◆ Written task
Can you repeat the records below with "GUI agent" replaced by "screen agent" wherever it occurs, leaving everything else unchanged?

◆ Exercise material
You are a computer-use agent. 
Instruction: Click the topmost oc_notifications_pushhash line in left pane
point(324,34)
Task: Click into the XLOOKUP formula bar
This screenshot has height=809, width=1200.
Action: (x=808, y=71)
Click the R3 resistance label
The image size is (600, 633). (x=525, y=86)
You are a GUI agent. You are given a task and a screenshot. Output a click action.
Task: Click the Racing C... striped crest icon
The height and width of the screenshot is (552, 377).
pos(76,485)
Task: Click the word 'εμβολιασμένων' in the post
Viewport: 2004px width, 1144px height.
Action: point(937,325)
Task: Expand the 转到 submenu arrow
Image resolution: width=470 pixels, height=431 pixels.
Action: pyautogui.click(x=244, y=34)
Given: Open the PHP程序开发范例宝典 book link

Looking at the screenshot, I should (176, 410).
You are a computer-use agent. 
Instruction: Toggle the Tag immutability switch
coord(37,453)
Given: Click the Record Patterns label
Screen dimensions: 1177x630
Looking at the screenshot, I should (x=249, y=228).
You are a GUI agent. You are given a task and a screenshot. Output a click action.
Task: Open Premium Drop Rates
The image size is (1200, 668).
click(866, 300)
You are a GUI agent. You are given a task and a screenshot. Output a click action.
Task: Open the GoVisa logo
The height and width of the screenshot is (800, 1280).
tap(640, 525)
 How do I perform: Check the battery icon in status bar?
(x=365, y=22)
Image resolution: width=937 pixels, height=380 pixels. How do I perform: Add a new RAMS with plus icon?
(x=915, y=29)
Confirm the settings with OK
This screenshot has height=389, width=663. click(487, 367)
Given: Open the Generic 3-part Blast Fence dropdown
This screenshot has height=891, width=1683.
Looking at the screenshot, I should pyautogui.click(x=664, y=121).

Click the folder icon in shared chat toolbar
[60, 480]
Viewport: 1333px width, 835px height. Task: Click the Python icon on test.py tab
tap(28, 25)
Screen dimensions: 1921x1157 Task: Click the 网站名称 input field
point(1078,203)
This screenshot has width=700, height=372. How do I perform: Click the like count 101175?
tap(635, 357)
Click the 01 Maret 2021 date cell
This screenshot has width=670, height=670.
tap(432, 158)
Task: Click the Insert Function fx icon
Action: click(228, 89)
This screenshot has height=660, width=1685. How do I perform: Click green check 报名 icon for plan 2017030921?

◆ Response
You are a computer-use agent. 
Instruction: Click the topmost oc_notifications_pushhash line in left pane
point(324,34)
Task: Click into the XLOOKUP formula bar
This screenshot has height=809, width=1200.
Action: (x=808, y=71)
Click the R3 resistance label
The image size is (600, 633). (x=525, y=86)
You are a screen agent. You are given a task and a screenshot. Output a click action.
Task: Click the Racing C... striped crest icon
The height and width of the screenshot is (552, 377).
pos(76,485)
Task: Click the word 'εμβολιασμένων' in the post
Viewport: 2004px width, 1144px height.
Action: point(937,325)
Task: Expand the 转到 submenu arrow
Image resolution: width=470 pixels, height=431 pixels.
Action: pyautogui.click(x=244, y=34)
Given: Open the PHP程序开发范例宝典 book link

Looking at the screenshot, I should (176, 410).
You are a computer-use agent. 
Instruction: Toggle the Tag immutability switch
coord(37,453)
Given: Click the Record Patterns label
Screen dimensions: 1177x630
Looking at the screenshot, I should (x=249, y=228).
You are a screen agent. You are given a task and a screenshot. Output a click action.
Task: Open Premium Drop Rates
The image size is (1200, 668).
click(866, 300)
You are a screen agent. You are given a task and a screenshot. Output a click action.
Task: Open the GoVisa logo
The height and width of the screenshot is (800, 1280).
tap(640, 525)
 How do I perform: Check the battery icon in status bar?
(x=365, y=22)
Image resolution: width=937 pixels, height=380 pixels. How do I perform: Add a new RAMS with plus icon?
(x=915, y=29)
Confirm the settings with OK
This screenshot has height=389, width=663. click(487, 367)
Given: Open the Generic 3-part Blast Fence dropdown
This screenshot has height=891, width=1683.
Looking at the screenshot, I should pyautogui.click(x=664, y=121).

Click the folder icon in shared chat toolbar
[60, 480]
Viewport: 1333px width, 835px height. Task: Click the Python icon on test.py tab
tap(28, 25)
Screen dimensions: 1921x1157 Task: Click the 网站名称 input field
point(1078,203)
This screenshot has width=700, height=372. How do I perform: Click the like count 101175?
tap(635, 357)
Click the 01 Maret 2021 date cell
This screenshot has width=670, height=670.
tap(432, 158)
Task: Click the Insert Function fx icon
Action: click(228, 89)
This screenshot has height=660, width=1685. How do I perform: Click green check 报名 icon for plan 2017030921?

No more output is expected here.